Neoliberalism is supposed to be a meaningless word. It’s supposed to be an insult used by socialists, unsupported by any deeper historical pretext. Commentators that repeat this lie about the term, like the columnist Jonathan Chait, are elevated as the voices of reason. Chait’s address to those using the term, from his article How “Neoliberalism” Became the Left’s Favorite Insult of Liberals, has been: “The ubiquitous epithet is intended to separate its target — liberals — from the values they claim to espouse. By relabeling self-identified liberals as ‘neoliberals,’ their critics on the left accuse them of betraying the historic liberal cause.”
This complete twisting of the language surrounding the term, wherein “liberals” are presented as its only targets while neoliberalism has in fact infected both the mainstream left and right, is how the rot of our body politic gets concealed. Like when Chait was endorsing the invasion of Iraq, or praising Obama’s drone  campaign, he must maintain the fictions that the corporate state uses to justify itself. Fictions like the continued meaningfulness of terms like “liberal” and “conservative,” which now represent the exact same despotic structure. The ultimate aim of Chait’s class of pundits, consciously or not, is to keep us in an intellectual poverty that kills our motive for rebelling.
When the oppressed are deprived of comparison with a more free and comfortable life, when rampant destitution and suffering can be erased by citing false reports from authorities, despotic regimes become almost unstoppable.
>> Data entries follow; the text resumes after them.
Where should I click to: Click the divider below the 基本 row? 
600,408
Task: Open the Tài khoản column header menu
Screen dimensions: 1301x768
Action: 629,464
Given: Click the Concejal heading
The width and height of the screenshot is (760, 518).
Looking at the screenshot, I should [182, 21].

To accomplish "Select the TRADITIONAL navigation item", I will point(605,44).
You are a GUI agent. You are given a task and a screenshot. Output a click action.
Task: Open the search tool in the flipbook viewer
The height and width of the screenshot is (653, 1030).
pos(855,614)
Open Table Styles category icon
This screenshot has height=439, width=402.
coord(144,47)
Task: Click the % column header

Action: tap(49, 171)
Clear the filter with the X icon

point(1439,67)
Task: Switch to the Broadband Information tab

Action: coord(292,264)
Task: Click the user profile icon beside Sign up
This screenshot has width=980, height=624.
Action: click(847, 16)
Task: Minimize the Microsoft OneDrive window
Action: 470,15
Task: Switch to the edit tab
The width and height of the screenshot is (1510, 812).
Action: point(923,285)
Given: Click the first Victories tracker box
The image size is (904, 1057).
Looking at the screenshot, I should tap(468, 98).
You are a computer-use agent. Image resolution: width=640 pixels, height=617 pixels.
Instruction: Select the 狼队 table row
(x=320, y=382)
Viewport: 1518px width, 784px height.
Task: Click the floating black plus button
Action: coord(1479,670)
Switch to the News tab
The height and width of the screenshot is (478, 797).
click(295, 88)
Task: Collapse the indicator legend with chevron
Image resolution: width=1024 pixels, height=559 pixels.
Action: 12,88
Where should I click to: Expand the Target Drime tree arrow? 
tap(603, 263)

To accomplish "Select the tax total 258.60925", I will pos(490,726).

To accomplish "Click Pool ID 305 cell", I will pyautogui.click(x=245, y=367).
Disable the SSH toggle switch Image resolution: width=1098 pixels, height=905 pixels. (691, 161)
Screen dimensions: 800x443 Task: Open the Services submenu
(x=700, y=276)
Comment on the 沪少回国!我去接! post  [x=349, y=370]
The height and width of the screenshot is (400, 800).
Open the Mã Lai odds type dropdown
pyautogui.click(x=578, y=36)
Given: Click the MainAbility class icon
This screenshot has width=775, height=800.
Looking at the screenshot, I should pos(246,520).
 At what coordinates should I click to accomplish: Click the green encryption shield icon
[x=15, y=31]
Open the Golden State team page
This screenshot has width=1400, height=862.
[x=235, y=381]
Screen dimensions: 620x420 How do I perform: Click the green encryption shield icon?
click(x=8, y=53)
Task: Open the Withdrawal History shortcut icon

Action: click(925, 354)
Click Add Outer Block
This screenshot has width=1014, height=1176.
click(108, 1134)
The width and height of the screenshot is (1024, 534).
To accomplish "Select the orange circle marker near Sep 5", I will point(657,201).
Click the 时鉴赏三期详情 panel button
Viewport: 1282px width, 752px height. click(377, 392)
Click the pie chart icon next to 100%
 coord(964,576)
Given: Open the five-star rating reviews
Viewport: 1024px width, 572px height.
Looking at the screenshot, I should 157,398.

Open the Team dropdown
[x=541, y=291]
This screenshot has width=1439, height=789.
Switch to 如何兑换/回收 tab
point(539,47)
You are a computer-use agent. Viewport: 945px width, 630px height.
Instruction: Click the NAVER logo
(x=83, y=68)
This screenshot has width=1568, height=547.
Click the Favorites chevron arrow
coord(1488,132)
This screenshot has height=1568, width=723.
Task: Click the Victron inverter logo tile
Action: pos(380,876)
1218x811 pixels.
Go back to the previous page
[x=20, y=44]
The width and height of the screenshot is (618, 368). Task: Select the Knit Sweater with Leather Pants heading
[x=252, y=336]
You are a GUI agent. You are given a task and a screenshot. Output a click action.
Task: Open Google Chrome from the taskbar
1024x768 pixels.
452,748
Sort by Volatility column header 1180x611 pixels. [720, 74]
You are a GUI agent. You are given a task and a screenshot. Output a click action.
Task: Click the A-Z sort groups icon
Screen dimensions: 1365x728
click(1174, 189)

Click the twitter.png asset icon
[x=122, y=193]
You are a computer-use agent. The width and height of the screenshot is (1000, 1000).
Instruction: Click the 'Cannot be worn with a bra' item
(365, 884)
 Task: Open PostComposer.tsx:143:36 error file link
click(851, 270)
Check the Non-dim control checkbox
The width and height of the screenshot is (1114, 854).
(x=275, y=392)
The real unemployment estimate, which counts those who’ve stopped looking for work and those only scarcely working, says nearly 8% of Americans are without a job; the government estimates say unemployment is around half that high. 51% of American workers are now making less than $30,000 a year as the majority of the country has regressed to a developing world lifestyle, with most unable to afford a car and a third unable to afford food or health care; mainstream media accounts of the economy fixate on the stock market and investment opportunities for the wealthy. The campaign to deny neoliberalism is about making us ignore our own systemic, decades-long economic pummelling.
Until enough awareness spreads of this theft for the people to rise up, we will continue living in the kind of despotism described by George Orwell: “The masses never revolt of their own accord, and they never revolt merely because they are oppressed. Indeed, so long as they are not permitted to have standards of comparison, they never even become aware that they are oppressed.”